### Task to complete
With both ends included, repeat exactly the lines of the entries below from the one containing "Select Perfil from the sidebar menu" down to the one containing "Given: Select License Terms in the steps list", and no others.

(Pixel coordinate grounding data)
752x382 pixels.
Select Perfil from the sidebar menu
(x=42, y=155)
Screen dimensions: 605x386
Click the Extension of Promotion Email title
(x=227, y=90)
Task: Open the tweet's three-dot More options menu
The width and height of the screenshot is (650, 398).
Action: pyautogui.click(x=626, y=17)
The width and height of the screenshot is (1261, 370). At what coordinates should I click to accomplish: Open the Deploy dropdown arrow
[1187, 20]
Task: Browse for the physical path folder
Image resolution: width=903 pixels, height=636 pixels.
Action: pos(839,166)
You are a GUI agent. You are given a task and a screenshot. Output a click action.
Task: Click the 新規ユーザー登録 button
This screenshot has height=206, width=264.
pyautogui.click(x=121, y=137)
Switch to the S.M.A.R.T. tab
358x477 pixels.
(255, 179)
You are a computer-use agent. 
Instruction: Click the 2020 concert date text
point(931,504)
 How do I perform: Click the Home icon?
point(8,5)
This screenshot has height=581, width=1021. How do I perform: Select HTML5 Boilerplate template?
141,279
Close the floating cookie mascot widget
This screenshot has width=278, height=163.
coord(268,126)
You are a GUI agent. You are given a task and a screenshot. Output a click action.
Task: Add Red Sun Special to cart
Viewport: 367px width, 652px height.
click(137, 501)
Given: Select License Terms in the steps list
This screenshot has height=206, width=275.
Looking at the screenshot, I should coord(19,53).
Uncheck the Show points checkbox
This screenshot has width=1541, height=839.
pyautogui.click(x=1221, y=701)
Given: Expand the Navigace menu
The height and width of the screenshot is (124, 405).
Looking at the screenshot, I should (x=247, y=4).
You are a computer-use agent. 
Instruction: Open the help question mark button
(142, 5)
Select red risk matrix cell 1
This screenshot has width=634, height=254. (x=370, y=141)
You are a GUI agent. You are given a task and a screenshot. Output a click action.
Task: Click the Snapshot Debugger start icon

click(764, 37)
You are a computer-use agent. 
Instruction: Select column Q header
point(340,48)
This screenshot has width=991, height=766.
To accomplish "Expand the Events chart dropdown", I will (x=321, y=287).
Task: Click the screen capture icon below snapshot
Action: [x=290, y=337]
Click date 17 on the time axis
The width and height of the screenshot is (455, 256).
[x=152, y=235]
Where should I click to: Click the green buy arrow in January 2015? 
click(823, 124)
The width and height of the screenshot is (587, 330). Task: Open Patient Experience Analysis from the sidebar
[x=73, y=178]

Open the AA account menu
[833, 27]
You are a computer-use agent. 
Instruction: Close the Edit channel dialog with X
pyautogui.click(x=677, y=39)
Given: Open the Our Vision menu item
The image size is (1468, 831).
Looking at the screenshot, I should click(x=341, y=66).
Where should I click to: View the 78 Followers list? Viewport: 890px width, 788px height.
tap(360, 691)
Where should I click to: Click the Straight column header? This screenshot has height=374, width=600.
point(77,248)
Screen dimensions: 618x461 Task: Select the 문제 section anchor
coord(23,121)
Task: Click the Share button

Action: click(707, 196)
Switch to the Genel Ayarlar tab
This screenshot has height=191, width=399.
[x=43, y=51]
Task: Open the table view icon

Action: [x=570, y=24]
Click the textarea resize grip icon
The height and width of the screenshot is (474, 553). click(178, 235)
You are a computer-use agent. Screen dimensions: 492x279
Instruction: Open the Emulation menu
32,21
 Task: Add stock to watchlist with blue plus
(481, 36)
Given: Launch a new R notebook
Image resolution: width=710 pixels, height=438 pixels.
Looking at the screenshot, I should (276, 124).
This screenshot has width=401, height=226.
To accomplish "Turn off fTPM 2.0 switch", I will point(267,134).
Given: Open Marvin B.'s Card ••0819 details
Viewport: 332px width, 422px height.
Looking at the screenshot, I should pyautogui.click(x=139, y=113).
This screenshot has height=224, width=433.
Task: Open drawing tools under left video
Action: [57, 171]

### Response area
Select Perfil from the sidebar menu
(x=42, y=155)
Screen dimensions: 605x386
Click the Extension of Promotion Email title
(x=227, y=90)
Task: Open the tweet's three-dot More options menu
The width and height of the screenshot is (650, 398).
Action: pyautogui.click(x=626, y=17)
The width and height of the screenshot is (1261, 370). At what coordinates should I click to accomplish: Open the Deploy dropdown arrow
[1187, 20]
Task: Browse for the physical path folder
Image resolution: width=903 pixels, height=636 pixels.
Action: pos(839,166)
You are a GUI agent. You are given a task and a screenshot. Output a click action.
Task: Click the 新規ユーザー登録 button
This screenshot has height=206, width=264.
pyautogui.click(x=121, y=137)
Switch to the S.M.A.R.T. tab
358x477 pixels.
(255, 179)
You are a computer-use agent. 
Instruction: Click the 2020 concert date text
point(931,504)
 How do I perform: Click the Home icon?
point(8,5)
This screenshot has height=581, width=1021. How do I perform: Select HTML5 Boilerplate template?
141,279
Close the floating cookie mascot widget
This screenshot has width=278, height=163.
coord(268,126)
You are a GUI agent. You are given a task and a screenshot. Output a click action.
Task: Add Red Sun Special to cart
Viewport: 367px width, 652px height.
click(137, 501)
Given: Select License Terms in the steps list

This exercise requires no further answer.